Try it = Spot each line in the records below where the word "will" occurs, then copy it.

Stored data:
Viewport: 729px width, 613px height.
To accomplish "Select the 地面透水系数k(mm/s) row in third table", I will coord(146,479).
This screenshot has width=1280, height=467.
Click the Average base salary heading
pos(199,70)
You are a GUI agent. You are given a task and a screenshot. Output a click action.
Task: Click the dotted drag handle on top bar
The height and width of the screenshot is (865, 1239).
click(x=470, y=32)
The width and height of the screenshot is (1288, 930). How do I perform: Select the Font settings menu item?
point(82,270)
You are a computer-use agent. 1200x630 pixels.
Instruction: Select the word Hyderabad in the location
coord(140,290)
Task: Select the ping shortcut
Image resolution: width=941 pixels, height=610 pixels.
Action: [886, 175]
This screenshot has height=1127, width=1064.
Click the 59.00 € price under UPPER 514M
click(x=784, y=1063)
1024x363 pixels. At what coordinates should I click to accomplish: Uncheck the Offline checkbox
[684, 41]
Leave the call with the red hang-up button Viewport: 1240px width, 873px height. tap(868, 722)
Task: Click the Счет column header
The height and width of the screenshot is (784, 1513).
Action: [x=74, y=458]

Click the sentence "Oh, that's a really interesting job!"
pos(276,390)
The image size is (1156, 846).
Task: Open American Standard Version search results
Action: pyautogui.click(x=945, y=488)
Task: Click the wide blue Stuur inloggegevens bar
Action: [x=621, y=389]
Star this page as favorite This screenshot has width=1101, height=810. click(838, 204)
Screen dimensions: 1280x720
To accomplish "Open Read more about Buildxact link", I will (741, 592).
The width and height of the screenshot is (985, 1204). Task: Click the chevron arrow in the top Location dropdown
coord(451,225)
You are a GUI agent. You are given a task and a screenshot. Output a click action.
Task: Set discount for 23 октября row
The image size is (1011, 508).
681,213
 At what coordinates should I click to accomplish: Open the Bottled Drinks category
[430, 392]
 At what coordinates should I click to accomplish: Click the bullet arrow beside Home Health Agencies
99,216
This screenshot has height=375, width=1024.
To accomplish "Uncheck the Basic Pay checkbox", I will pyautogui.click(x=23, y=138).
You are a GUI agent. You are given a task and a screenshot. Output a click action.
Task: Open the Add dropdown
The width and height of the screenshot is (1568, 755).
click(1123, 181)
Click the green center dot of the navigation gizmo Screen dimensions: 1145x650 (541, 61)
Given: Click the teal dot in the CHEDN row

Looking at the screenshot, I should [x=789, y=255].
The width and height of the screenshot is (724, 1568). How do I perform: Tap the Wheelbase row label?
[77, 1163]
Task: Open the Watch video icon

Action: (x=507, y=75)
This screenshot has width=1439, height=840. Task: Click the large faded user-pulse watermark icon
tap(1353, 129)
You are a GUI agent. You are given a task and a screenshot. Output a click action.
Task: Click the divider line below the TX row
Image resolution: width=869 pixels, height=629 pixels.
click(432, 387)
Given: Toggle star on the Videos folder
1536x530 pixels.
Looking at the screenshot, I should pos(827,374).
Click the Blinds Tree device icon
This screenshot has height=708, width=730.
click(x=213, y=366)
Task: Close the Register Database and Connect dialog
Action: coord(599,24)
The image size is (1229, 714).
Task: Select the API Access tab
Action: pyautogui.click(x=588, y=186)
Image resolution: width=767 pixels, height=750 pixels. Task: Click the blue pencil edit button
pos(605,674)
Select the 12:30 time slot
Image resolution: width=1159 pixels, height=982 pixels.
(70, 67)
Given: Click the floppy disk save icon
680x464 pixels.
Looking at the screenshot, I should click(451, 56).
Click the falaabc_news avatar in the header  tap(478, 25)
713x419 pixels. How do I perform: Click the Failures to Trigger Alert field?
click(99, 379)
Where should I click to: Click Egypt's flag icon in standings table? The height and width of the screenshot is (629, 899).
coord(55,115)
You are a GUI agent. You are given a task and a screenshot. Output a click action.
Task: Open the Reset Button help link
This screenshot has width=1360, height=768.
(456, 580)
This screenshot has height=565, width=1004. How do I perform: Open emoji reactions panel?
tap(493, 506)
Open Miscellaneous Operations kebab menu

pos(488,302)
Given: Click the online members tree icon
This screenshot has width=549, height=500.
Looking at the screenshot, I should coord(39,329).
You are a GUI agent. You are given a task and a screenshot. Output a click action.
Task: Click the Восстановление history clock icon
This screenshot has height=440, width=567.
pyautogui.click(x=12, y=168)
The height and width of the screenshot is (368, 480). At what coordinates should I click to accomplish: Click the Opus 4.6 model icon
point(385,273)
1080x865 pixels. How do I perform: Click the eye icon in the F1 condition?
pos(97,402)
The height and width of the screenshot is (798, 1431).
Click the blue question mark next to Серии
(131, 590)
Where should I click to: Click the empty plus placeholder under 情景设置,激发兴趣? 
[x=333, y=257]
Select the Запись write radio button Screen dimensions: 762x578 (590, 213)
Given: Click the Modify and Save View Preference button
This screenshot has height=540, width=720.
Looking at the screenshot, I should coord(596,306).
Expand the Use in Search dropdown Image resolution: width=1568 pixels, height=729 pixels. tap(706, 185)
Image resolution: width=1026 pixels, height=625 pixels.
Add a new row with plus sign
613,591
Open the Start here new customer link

Task output =
To accomplish "Select the 地面透水系数k(mm/s) row in third table", I will coord(146,479).
To accomplish "Open Read more about Buildxact link", I will (741, 592).
To accomplish "Uncheck the Basic Pay checkbox", I will pyautogui.click(x=23, y=138).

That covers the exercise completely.